▸ **Problem**: All entries, exactly as written, should be output again.

▸ **Records supplied**:
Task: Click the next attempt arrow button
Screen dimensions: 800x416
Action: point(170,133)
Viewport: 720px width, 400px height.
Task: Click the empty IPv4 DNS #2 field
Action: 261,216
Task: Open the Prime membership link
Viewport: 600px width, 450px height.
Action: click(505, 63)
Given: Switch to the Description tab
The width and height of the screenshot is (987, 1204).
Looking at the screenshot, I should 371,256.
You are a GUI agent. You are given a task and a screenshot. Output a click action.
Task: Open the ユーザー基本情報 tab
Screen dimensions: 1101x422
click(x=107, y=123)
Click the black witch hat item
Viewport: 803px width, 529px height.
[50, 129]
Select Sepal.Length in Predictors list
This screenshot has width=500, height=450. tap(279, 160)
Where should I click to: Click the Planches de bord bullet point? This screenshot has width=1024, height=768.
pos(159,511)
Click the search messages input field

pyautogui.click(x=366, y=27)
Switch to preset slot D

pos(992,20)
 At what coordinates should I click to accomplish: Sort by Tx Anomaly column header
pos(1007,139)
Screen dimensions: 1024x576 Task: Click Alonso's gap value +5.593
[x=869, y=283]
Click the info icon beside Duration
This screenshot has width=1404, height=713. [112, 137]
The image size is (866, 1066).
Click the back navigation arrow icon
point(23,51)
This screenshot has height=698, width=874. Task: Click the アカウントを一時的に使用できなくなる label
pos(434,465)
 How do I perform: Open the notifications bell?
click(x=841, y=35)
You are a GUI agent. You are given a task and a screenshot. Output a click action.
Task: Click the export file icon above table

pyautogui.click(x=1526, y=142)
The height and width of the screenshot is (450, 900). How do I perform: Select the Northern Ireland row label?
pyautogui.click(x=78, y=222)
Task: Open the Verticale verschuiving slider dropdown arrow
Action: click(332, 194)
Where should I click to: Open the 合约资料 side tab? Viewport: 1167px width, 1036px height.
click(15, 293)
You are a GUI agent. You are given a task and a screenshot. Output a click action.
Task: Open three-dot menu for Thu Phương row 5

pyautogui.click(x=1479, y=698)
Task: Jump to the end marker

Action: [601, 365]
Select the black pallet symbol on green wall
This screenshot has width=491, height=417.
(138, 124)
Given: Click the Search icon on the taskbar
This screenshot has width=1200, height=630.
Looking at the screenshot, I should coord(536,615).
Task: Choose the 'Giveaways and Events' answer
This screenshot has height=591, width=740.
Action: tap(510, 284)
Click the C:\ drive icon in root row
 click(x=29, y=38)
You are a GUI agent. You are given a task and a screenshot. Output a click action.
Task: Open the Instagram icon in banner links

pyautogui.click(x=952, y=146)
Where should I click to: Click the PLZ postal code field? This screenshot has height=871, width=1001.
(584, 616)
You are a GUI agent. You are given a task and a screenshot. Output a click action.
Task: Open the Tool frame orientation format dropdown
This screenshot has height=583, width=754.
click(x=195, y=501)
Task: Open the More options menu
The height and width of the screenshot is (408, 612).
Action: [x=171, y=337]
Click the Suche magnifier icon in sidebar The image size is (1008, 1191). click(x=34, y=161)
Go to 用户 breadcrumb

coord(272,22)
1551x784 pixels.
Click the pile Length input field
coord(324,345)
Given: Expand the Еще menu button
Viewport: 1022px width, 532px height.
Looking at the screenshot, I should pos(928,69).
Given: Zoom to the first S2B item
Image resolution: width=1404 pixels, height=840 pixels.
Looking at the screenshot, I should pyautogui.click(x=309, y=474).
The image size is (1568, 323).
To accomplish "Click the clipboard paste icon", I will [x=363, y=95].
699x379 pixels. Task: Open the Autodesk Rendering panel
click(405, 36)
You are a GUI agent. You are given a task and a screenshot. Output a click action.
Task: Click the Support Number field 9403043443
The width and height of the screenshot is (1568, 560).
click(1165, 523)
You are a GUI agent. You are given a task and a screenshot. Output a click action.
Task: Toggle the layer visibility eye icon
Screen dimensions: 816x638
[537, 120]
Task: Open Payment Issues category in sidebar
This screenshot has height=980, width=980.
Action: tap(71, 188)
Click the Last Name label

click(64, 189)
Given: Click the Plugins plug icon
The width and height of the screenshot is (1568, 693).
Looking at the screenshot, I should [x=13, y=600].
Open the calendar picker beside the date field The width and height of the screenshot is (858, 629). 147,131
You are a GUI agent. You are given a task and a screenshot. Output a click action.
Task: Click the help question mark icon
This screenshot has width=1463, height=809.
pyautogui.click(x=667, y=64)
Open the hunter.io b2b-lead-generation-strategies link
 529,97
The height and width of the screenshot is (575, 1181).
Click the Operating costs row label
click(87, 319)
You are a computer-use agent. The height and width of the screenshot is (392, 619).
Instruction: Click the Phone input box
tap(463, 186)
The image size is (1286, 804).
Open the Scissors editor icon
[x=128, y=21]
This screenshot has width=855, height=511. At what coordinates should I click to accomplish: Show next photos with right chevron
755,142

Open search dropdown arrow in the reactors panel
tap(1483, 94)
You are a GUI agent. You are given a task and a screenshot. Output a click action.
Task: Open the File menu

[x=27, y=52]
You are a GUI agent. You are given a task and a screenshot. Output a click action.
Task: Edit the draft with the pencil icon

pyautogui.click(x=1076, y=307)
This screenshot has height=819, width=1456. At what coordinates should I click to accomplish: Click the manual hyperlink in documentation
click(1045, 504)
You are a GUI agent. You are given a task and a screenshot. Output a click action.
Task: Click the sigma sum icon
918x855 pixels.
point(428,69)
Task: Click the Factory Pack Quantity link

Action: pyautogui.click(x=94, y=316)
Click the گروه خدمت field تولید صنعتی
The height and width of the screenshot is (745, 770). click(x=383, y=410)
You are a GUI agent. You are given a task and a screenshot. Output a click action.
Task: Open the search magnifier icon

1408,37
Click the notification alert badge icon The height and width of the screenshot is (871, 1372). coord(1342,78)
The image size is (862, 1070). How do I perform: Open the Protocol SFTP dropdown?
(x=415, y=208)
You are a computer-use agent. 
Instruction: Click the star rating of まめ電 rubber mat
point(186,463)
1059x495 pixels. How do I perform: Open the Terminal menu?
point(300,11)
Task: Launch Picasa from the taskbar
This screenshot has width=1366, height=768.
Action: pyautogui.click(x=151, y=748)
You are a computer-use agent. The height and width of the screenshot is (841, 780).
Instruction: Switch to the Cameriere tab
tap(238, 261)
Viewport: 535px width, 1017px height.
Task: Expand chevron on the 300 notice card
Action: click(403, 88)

▸ **Exercise response**:
Task: Click the next attempt arrow button
Screen dimensions: 800x416
Action: point(170,133)
Viewport: 720px width, 400px height.
Task: Click the empty IPv4 DNS #2 field
Action: 261,216
Task: Open the Prime membership link
Viewport: 600px width, 450px height.
Action: click(505, 63)
Given: Switch to the Description tab
The width and height of the screenshot is (987, 1204).
Looking at the screenshot, I should 371,256.
You are a GUI agent. You are given a task and a screenshot. Output a click action.
Task: Open the ユーザー基本情報 tab
Screen dimensions: 1101x422
click(x=107, y=123)
Click the black witch hat item
Viewport: 803px width, 529px height.
[50, 129]
Select Sepal.Length in Predictors list
This screenshot has width=500, height=450. tap(279, 160)
Where should I click to: Click the Planches de bord bullet point? This screenshot has width=1024, height=768.
pos(159,511)
Click the search messages input field

pyautogui.click(x=366, y=27)
Switch to preset slot D

pos(992,20)
 At what coordinates should I click to accomplish: Sort by Tx Anomaly column header
pos(1007,139)
Screen dimensions: 1024x576 Task: Click Alonso's gap value +5.593
[x=869, y=283]
Click the info icon beside Duration
This screenshot has width=1404, height=713. [112, 137]
The image size is (866, 1066).
Click the back navigation arrow icon
point(23,51)
This screenshot has height=698, width=874. Task: Click the アカウントを一時的に使用できなくなる label
pos(434,465)
 How do I perform: Open the notifications bell?
click(x=841, y=35)
You are a GUI agent. You are given a task and a screenshot. Output a click action.
Task: Click the export file icon above table

pyautogui.click(x=1526, y=142)
The height and width of the screenshot is (450, 900). How do I perform: Select the Northern Ireland row label?
pyautogui.click(x=78, y=222)
Task: Open the Verticale verschuiving slider dropdown arrow
Action: click(332, 194)
Where should I click to: Open the 合约资料 side tab? Viewport: 1167px width, 1036px height.
click(15, 293)
You are a GUI agent. You are given a task and a screenshot. Output a click action.
Task: Open three-dot menu for Thu Phương row 5

pyautogui.click(x=1479, y=698)
Task: Jump to the end marker

Action: [601, 365]
Select the black pallet symbol on green wall
This screenshot has width=491, height=417.
(138, 124)
Given: Click the Search icon on the taskbar
This screenshot has width=1200, height=630.
Looking at the screenshot, I should coord(536,615).
Task: Choose the 'Giveaways and Events' answer
This screenshot has height=591, width=740.
Action: tap(510, 284)
Click the C:\ drive icon in root row
 click(x=29, y=38)
You are a GUI agent. You are given a task and a screenshot. Output a click action.
Task: Open the Instagram icon in banner links

pyautogui.click(x=952, y=146)
Where should I click to: Click the PLZ postal code field? This screenshot has height=871, width=1001.
(584, 616)
You are a GUI agent. You are given a task and a screenshot. Output a click action.
Task: Open the Tool frame orientation format dropdown
This screenshot has height=583, width=754.
click(x=195, y=501)
Task: Open the More options menu
The height and width of the screenshot is (408, 612).
Action: [x=171, y=337]
Click the Suche magnifier icon in sidebar The image size is (1008, 1191). click(x=34, y=161)
Go to 用户 breadcrumb

coord(272,22)
1551x784 pixels.
Click the pile Length input field
coord(324,345)
Given: Expand the Еще menu button
Viewport: 1022px width, 532px height.
Looking at the screenshot, I should pos(928,69).
Given: Zoom to the first S2B item
Image resolution: width=1404 pixels, height=840 pixels.
Looking at the screenshot, I should pyautogui.click(x=309, y=474).
The image size is (1568, 323).
To accomplish "Click the clipboard paste icon", I will [x=363, y=95].
699x379 pixels. Task: Open the Autodesk Rendering panel
click(405, 36)
You are a GUI agent. You are given a task and a screenshot. Output a click action.
Task: Click the Support Number field 9403043443
The width and height of the screenshot is (1568, 560).
click(1165, 523)
You are a GUI agent. You are given a task and a screenshot. Output a click action.
Task: Toggle the layer visibility eye icon
Screen dimensions: 816x638
[537, 120]
Task: Open Payment Issues category in sidebar
This screenshot has height=980, width=980.
Action: tap(71, 188)
Click the Last Name label

click(64, 189)
Given: Click the Plugins plug icon
The width and height of the screenshot is (1568, 693).
Looking at the screenshot, I should [x=13, y=600].
Open the calendar picker beside the date field The width and height of the screenshot is (858, 629). 147,131
You are a GUI agent. You are given a task and a screenshot. Output a click action.
Task: Click the help question mark icon
This screenshot has width=1463, height=809.
pyautogui.click(x=667, y=64)
Open the hunter.io b2b-lead-generation-strategies link
 529,97
The height and width of the screenshot is (575, 1181).
Click the Operating costs row label
click(87, 319)
You are a computer-use agent. The height and width of the screenshot is (392, 619).
Instruction: Click the Phone input box
tap(463, 186)
The image size is (1286, 804).
Open the Scissors editor icon
[x=128, y=21]
This screenshot has width=855, height=511. At what coordinates should I click to accomplish: Show next photos with right chevron
755,142

Open search dropdown arrow in the reactors panel
tap(1483, 94)
You are a GUI agent. You are given a task and a screenshot. Output a click action.
Task: Open the File menu

[x=27, y=52]
You are a GUI agent. You are given a task and a screenshot. Output a click action.
Task: Edit the draft with the pencil icon

pyautogui.click(x=1076, y=307)
This screenshot has height=819, width=1456. At what coordinates should I click to accomplish: Click the manual hyperlink in documentation
click(1045, 504)
You are a GUI agent. You are given a task and a screenshot. Output a click action.
Task: Click the sigma sum icon
918x855 pixels.
point(428,69)
Task: Click the Factory Pack Quantity link

Action: pyautogui.click(x=94, y=316)
Click the گروه خدمت field تولید صنعتی
The height and width of the screenshot is (745, 770). click(x=383, y=410)
You are a GUI agent. You are given a task and a screenshot. Output a click action.
Task: Open the search magnifier icon

1408,37
Click the notification alert badge icon The height and width of the screenshot is (871, 1372). coord(1342,78)
The image size is (862, 1070). How do I perform: Open the Protocol SFTP dropdown?
(x=415, y=208)
You are a computer-use agent. 
Instruction: Click the star rating of まめ電 rubber mat
point(186,463)
1059x495 pixels. How do I perform: Open the Terminal menu?
point(300,11)
Task: Launch Picasa from the taskbar
This screenshot has width=1366, height=768.
Action: pyautogui.click(x=151, y=748)
You are a computer-use agent. The height and width of the screenshot is (841, 780).
Instruction: Switch to the Cameriere tab
tap(238, 261)
Viewport: 535px width, 1017px height.
Task: Expand chevron on the 300 notice card
Action: click(403, 88)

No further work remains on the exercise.